Text shown:
In Black v. MTV, the plaintiffs had entered into a contract with MTV. In litigating plaintiffs' breach of contract damages claim, "In the course of discovery, MTV learned the undisputed fact that from approximately 1981 to 1984, when he frequently worked for MTV on a series of successive, short-term agreements which preceded the contract of issue, plaintiff Melvyn Black had secretly made gifts totaling thousands of dollars to MTV's director of personnel and that, in 1985, he made an interest-free loan of $30,000 to another MTV employee. MTV then moved for summary judgment dismissing the amended complaint on the ground that plaintiffs are precluded from any recovery for breach of contract since they had fraudulently obtained the contract in suit and had breached the implicit covenant of good faith and fair dealing in that contract by making such gifts and loan." 172 A.D.2d at 9-10. Black did not dispute that these payments were made but had contended that "they were not intended to influence the behavior of MTV employees, but were given for personal reasons" and "that recipient of the gifts was not a decision maker, but exercised purely ministerial functions." Id. at 10. The First Department held:

[R]egardless of intent, motive, illicit purpose, or pecuniary loss, such secret payments improperly create interests for agents that are "adverse to that of
their principal" and the principal's complete knowledge and approval is required of "any substantial advantage received by an agent" from third persons. . . . And so, the concealment of such benefits from the principal, in and of itself, violates the covenant of fair dealing and good faith implied in every contract. . . . As a result, whether plaintiff's payments were made to strangers or friends in need, the mere non-disclosure of those dealings served to permit the employer, MTV, to terminate the agreement at issue.

Request A:
From the Black v. MTV passage, list the factors that the First Department held do not matter to whether such secret payments create adverse interests for agents.

Rows:

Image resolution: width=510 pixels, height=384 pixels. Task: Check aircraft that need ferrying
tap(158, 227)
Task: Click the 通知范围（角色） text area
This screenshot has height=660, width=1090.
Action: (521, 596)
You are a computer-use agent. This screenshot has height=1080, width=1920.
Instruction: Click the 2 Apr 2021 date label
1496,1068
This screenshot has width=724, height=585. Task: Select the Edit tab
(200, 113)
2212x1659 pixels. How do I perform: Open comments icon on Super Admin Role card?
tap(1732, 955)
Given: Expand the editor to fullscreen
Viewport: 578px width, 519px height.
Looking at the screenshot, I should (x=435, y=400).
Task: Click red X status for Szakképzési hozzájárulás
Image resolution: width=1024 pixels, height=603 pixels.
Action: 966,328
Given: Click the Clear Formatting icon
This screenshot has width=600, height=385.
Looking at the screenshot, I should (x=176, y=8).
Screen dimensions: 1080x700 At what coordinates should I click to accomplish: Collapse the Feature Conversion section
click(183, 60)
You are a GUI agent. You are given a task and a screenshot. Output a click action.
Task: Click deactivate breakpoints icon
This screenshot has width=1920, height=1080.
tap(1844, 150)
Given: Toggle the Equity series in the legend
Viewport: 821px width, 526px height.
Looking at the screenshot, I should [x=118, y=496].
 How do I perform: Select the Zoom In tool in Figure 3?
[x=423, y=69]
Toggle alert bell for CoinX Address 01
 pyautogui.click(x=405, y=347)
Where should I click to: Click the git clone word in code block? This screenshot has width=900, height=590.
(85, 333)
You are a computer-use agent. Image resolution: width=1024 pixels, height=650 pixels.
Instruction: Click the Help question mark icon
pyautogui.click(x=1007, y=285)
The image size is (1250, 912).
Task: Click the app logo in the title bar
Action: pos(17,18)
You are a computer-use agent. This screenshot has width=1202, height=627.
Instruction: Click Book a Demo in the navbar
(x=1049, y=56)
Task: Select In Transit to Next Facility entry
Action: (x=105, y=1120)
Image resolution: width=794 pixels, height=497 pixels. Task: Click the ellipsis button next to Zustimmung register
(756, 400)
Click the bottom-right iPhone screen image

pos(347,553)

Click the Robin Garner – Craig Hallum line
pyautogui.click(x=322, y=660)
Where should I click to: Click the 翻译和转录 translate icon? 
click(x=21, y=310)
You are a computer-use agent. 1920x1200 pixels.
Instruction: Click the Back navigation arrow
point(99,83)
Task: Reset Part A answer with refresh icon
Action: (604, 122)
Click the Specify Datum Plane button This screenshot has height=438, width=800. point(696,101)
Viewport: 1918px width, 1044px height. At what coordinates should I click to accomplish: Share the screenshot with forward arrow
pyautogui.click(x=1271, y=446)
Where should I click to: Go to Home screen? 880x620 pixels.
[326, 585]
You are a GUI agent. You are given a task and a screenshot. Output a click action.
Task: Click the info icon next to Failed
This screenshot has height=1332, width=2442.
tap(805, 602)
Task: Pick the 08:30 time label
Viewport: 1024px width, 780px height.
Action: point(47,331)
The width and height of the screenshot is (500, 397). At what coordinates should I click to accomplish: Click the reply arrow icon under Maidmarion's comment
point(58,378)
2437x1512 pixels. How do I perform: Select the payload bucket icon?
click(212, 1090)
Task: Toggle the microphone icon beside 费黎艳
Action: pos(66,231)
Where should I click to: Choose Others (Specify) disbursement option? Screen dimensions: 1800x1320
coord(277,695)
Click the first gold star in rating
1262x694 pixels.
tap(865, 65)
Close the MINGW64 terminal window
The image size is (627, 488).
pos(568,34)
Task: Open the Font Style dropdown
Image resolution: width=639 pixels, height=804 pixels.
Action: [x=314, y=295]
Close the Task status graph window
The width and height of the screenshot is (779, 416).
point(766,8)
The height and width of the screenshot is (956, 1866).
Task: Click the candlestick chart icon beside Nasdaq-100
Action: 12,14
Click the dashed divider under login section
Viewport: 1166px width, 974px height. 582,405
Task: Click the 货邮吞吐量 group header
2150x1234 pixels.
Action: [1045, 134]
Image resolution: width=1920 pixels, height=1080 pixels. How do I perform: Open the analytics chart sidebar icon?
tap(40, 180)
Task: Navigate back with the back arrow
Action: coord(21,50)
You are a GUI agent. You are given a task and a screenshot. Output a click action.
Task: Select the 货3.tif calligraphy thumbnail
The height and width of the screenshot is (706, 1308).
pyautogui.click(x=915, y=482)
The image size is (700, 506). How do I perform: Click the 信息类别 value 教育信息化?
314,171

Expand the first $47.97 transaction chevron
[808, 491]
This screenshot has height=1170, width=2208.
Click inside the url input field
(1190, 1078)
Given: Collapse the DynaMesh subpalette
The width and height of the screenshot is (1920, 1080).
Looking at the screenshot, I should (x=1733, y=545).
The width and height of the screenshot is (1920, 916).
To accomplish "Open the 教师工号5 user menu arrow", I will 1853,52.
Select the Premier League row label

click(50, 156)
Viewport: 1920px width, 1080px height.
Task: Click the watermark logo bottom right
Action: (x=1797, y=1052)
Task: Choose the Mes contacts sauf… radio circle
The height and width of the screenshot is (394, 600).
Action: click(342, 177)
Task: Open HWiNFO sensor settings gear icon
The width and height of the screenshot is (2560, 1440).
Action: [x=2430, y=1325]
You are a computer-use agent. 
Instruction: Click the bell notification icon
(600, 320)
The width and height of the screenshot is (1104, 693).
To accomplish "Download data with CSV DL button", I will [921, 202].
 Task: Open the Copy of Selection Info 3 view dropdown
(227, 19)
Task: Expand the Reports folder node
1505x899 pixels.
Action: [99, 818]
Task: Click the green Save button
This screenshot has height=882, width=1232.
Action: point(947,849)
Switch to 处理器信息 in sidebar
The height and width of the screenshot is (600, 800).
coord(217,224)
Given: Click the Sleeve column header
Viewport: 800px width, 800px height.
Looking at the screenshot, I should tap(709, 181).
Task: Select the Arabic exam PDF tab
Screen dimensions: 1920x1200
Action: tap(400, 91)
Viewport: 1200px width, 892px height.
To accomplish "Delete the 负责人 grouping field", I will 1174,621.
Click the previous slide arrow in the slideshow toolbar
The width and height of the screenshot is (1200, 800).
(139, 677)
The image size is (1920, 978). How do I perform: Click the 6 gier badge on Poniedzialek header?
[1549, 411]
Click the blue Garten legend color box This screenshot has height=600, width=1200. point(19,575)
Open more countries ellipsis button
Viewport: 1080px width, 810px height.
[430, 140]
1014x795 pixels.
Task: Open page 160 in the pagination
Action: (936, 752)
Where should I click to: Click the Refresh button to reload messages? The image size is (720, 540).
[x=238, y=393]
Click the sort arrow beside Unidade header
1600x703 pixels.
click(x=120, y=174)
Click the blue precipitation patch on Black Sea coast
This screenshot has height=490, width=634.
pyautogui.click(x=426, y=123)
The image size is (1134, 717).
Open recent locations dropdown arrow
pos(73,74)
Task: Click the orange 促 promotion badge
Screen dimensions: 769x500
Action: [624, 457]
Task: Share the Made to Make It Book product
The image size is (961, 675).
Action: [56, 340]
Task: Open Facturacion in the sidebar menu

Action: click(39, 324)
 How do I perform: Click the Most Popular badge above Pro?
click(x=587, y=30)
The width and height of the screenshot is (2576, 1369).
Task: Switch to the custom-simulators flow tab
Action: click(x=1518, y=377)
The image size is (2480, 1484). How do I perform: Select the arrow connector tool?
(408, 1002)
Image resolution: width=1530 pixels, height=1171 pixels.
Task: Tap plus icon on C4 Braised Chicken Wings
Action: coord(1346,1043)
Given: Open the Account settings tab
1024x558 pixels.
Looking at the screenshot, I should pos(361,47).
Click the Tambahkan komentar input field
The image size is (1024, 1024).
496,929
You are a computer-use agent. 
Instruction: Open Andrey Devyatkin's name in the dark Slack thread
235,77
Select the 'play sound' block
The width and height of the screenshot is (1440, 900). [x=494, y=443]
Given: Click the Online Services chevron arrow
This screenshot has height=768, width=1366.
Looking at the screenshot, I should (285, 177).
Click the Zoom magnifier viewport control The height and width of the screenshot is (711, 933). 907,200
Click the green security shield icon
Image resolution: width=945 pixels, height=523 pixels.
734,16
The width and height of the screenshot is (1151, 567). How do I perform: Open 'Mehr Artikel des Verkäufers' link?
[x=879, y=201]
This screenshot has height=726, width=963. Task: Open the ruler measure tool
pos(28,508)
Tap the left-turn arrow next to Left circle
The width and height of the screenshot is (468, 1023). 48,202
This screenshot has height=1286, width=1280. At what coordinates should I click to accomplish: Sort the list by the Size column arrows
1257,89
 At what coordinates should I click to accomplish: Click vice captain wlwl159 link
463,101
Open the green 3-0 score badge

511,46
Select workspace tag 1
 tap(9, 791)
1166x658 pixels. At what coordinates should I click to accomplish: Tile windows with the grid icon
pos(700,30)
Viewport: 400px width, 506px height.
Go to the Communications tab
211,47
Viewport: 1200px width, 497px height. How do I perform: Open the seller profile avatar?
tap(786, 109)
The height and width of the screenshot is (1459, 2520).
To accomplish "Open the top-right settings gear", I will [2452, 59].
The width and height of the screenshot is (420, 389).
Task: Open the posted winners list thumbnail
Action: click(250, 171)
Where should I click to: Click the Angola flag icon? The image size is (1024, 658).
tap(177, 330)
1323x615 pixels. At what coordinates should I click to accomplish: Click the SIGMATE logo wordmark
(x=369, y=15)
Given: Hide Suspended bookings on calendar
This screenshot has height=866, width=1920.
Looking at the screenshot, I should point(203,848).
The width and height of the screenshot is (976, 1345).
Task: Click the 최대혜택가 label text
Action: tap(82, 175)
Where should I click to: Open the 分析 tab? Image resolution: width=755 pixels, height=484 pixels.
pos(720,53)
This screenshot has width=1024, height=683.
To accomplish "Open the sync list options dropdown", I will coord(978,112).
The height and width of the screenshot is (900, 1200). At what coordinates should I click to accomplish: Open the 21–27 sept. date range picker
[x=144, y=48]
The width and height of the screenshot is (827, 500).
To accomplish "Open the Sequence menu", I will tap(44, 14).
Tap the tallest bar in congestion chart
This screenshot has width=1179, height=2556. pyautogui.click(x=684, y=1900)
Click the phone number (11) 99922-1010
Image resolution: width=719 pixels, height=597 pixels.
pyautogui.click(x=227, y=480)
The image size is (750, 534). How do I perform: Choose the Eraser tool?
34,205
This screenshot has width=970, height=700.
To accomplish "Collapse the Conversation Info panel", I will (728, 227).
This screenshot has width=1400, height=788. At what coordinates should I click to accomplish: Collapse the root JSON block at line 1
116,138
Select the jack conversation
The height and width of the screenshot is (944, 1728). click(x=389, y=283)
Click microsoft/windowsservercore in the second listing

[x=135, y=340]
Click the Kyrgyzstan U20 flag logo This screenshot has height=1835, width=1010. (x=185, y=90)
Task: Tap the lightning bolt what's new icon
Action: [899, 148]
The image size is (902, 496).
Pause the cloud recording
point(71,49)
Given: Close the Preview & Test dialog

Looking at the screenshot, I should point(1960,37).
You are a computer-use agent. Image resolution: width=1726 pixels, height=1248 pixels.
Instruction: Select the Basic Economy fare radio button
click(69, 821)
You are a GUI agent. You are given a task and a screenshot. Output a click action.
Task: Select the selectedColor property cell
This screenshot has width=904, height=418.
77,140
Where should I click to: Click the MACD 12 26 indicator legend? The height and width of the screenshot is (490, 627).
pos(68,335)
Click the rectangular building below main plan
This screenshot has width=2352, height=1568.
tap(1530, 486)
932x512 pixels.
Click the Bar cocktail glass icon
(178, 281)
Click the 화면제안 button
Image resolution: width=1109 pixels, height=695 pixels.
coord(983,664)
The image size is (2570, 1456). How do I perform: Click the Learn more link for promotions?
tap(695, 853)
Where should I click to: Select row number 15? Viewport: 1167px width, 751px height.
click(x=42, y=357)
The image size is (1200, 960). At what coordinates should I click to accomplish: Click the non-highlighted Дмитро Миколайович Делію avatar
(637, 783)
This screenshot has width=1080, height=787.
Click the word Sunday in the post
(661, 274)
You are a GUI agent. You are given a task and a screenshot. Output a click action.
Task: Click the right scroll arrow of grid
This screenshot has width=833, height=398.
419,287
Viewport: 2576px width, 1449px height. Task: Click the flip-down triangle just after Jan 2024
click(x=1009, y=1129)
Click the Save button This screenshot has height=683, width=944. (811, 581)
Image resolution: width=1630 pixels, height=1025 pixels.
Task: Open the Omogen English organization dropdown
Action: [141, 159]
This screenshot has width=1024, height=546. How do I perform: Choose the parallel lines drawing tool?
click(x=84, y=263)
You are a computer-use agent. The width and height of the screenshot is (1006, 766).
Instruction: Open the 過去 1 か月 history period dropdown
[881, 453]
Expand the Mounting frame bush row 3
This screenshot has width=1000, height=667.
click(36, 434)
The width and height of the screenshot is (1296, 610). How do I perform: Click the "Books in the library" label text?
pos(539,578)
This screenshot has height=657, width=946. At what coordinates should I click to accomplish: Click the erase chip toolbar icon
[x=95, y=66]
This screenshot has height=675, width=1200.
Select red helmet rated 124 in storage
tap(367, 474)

Request B:
Render the records from the line with "Click the previous" to the line with "pyautogui.click(x=426, y=123)", both included, as a Markdown table with columns Row and Line, numbering each line and leaving out blank lines.

Correct response A:
intent
motive
illicit purpose
pecuniary loss

Correct response B:
| Row | Line |
|---|---|
| 1 | Click the previous slide arrow in the slideshow toolbar |
| 2 | The width and height of the screenshot is (1200, 800). |
| 3 | (139, 677) |
| 4 | The image size is (1920, 978). How do I perform: Click the 6 gier badge on Poniedzialek header? |
| 5 | [1549, 411] |
| 6 | Click the blue Garten legend color box This screenshot has height=600, width=1200. point(19,575) |
| 7 | Open more countries ellipsis button |
| 8 | Viewport: 1080px width, 810px height. |
| 9 | [430, 140] |
| 10 | 1014x795 pixels. |
| 11 | Task: Open page 160 in the pagination |
| 12 | Action: (936, 752) |
| 13 | Where should I click to: Click the Refresh button to reload messages? The image size is (720, 540). |
| 14 | [x=238, y=393] |
| 15 | Click the sort arrow beside Unidade header |
| 16 | 1600x703 pixels. |
| 17 | click(x=120, y=174) |
| 18 | Click the blue precipitation patch on Black Sea coast |
| 19 | This screenshot has height=490, width=634. |
| 20 | pyautogui.click(x=426, y=123) |